938.Range_Sum_of_BST(Easy).md

938. Range Sum of BST (Easy)

Date and Time: Nov 27, 2024, 11:50 (EST)

Link: https://leetcode.com/problems/range-sum-of-bst

Question:

Given the root node of a binary search tree and two integers low and high, return the sum of values of all nodes with a value in the inclusive range [low, high].

Example 1:

Input: root = [10,5,15,3,7,null,18], low = 7, high = 15

Output: 32

Explanation: Nodes 7, 10, and 15 are in the range [7, 15]. 7 + 10 + 15 = 32.

Example 2:

Input: root = [10,5,15,3,7,13,18,1,null,6], low = 6, high = 10

Output: 23

Explanation: Nodes 6, 7, and 10 are in the range [6, 10]. 6 + 7 + 10 = 23.

Constraints:

• The number of nodes in the tree is in the range [1, 2 * 10^4].

• 1 <= Node.val <= 10^5

• 1 <= low <= high <= 10^5

• All Node.val are unique.

Walk-through:

Recursive Solution:

If current node.val < low, then we need to search its right subtree, so we call the recursive function on self.rangeSumBST(root.right, low, high), same thing when node.val > high, we call on its left subtree.

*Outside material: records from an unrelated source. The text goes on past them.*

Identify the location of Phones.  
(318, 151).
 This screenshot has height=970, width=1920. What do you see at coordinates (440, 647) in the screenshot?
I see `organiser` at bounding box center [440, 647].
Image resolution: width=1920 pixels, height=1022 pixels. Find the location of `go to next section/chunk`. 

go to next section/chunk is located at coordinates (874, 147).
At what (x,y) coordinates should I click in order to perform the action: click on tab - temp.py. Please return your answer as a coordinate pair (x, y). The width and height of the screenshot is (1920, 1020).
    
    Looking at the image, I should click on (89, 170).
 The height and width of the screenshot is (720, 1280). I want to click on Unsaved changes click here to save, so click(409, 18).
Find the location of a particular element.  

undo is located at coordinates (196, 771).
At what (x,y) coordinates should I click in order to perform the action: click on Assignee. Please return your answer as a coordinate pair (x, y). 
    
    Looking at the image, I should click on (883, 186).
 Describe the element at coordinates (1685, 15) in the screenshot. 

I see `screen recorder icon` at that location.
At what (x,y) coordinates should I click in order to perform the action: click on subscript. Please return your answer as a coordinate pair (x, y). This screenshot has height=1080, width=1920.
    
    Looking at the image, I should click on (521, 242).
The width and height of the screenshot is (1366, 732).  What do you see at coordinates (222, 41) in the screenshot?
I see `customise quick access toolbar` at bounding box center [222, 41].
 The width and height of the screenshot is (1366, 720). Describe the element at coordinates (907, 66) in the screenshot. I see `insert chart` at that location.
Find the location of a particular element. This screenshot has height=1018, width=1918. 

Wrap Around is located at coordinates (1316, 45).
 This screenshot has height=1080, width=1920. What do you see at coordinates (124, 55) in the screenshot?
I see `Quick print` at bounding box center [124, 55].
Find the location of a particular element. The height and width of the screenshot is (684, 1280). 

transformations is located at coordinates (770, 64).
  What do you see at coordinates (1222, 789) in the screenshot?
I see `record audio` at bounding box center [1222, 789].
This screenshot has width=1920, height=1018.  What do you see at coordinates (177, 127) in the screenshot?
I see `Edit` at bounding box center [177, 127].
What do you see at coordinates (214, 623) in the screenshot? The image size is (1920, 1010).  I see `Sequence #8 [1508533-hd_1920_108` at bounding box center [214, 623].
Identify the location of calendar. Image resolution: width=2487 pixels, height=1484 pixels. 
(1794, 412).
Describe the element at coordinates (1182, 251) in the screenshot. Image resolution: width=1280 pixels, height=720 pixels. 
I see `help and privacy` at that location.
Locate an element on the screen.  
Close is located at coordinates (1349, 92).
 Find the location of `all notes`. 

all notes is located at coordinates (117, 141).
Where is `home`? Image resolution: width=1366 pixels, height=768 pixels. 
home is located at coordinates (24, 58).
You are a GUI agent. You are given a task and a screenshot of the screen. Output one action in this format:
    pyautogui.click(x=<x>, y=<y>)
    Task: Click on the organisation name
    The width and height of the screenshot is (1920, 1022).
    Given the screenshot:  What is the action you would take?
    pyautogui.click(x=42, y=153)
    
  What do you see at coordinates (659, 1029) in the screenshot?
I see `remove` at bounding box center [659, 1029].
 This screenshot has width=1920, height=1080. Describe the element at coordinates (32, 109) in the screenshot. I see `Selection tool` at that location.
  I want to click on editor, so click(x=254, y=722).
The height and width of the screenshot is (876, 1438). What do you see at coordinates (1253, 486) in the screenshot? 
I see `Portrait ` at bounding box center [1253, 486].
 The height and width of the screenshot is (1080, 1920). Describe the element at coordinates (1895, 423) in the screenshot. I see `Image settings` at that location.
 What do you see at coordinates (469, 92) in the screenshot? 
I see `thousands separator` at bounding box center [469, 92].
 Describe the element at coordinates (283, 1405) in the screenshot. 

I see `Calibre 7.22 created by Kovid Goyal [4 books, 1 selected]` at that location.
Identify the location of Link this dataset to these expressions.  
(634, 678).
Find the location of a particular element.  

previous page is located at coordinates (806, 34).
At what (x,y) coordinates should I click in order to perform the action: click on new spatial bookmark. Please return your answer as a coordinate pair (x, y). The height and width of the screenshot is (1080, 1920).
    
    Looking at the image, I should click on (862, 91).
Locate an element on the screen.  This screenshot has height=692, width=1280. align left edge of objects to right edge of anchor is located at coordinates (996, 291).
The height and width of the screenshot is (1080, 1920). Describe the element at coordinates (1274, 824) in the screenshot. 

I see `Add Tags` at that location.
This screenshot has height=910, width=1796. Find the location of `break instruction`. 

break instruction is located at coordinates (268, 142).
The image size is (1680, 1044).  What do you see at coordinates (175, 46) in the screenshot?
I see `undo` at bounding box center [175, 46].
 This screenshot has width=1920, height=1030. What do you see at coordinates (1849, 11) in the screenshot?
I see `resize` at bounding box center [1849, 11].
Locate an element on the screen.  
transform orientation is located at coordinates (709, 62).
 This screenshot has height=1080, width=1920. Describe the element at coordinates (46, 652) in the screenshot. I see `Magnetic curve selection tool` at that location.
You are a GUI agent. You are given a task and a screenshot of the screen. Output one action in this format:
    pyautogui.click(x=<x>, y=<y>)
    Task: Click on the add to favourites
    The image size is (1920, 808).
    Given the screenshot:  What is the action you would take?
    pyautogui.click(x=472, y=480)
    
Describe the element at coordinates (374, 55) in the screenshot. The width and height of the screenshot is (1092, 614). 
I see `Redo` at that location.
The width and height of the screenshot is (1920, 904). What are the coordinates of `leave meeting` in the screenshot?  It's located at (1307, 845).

Otherwise, if node.val is within the range [low, high], we update res += node.val.

BFS Solution:

Use deque[] to normally run BFS, we only check if current node.val is within the range of [low, high], if so, we update res += node.val.

Recursive Solution:

# Definition for a binary tree node.
# class TreeNode:
#     def __init__(self, val=0, left=None, right=None):
#         self.val = val
#         self.left = left
#         self.right = right
class Solution:
    def rangeSumBST(self, root: Optional[TreeNode], low: int, high: int) -> int:
        # If root.val < low, go to its right subtree
        # If root.val > high, go to its left subtree
        # If root.val within range, update res. Go to both side

        # TC: O(n), n is total nodes, SC: O(1)
        if not root:
            return 0
        elif root.val < low:
            return self.rangeSumBST(root.right, low, high)
        elif root.val > high:
            return self.rangeSumBST(root.left, low, high)
        else:
            return root.val + self.rangeSumBST(root.left, low, high) + self.rangeSumBST(root.right, low, high)

Time Complexity: $O(n)$
Space Complexity: $O(1)$

BFS Solution:

# Definition for a binary tree node.
# class TreeNode:
#     def __init__(self, val=0, left=None, right=None):
#         self.val = val
#         self.left = left
#         self.right = right
class Solution:
    def rangeSumBST(self, root: Optional[TreeNode], low: int, high: int) -> int:
        # Run BFS to add all the sum, if node.val within bound

        # TC: O(n), n is total nodes, SC: O(n)
        deque = collections.deque([root])
        res = 0
        while deque:
            node = deque.popleft()
            if node.val >= low and node.val <= high:
                res += node.val
            if node.left:
                deque.append(node.left)
            if node.right:
                deque.append(node.right)
        return res

Time Complexity: $O(n)$
Space Complexity: $O(n)$